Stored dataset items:
....

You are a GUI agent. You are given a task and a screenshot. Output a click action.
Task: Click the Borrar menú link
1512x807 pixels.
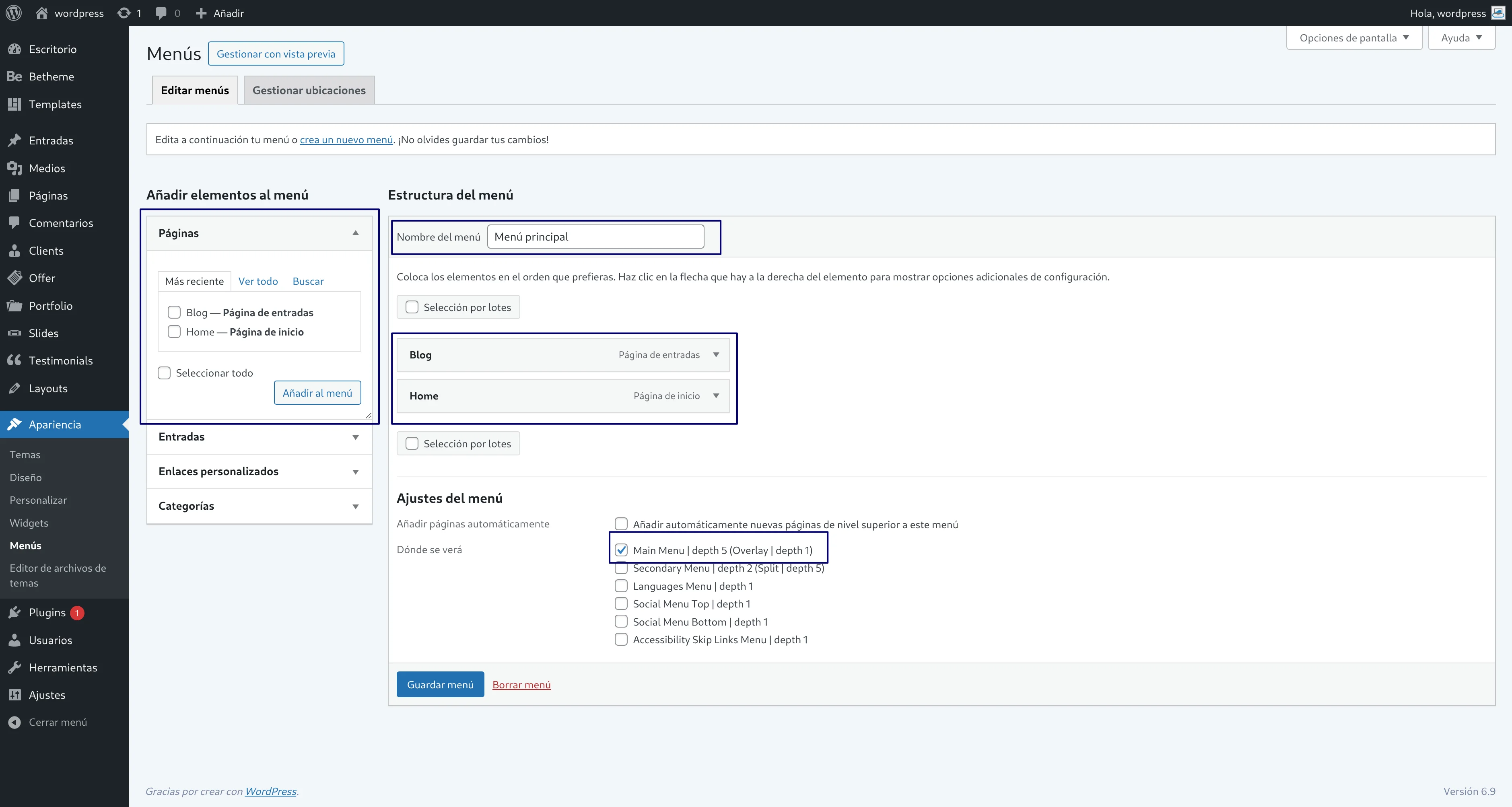[x=521, y=685]
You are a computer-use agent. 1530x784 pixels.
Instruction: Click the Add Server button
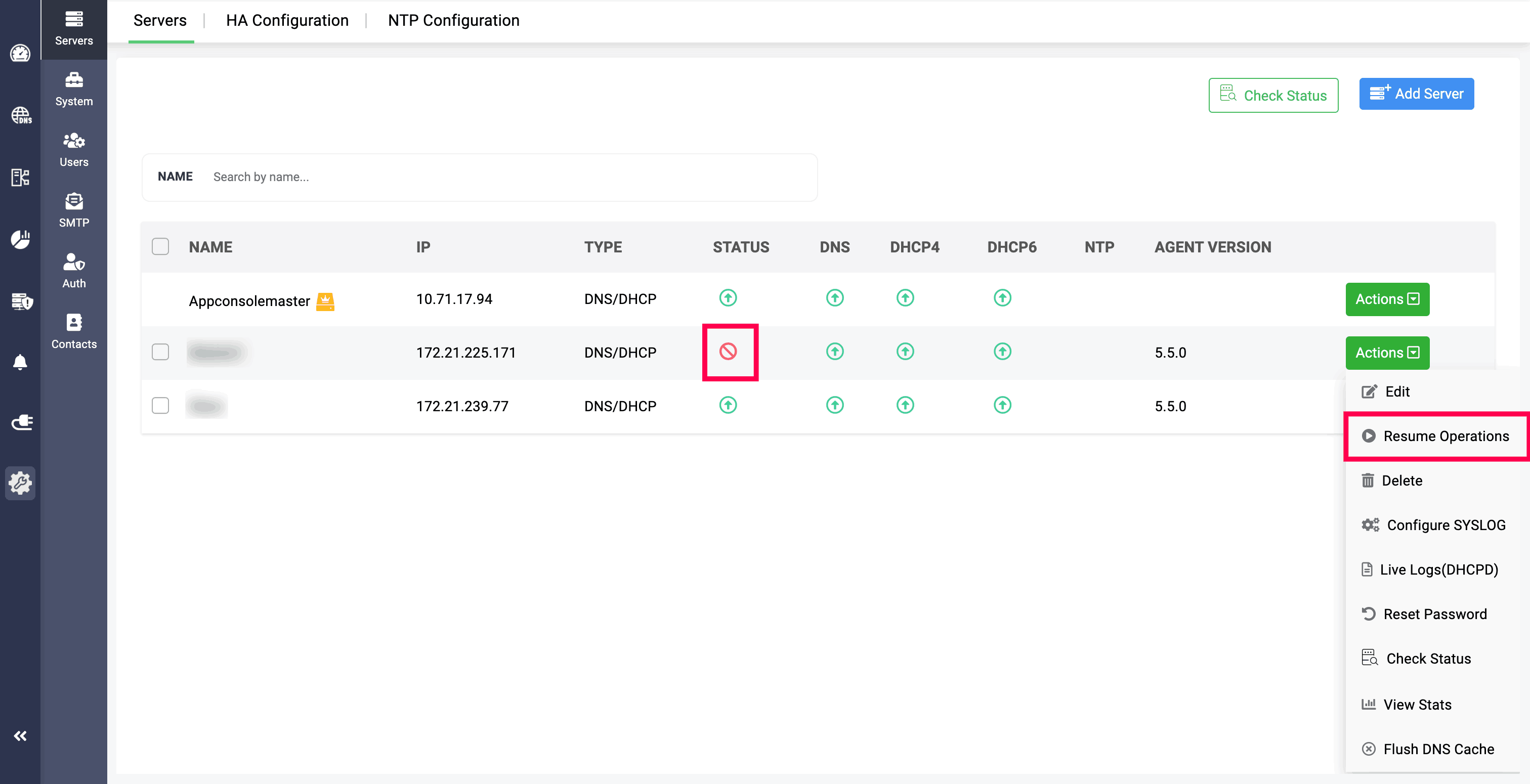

....

Work request
Show all of the lines above in which "agent" is present.

Reply to the task
You are a GUI agent. You are given a task and a screenshot. Output a click action.
You are a computer-use agent. 1530x784 pixels.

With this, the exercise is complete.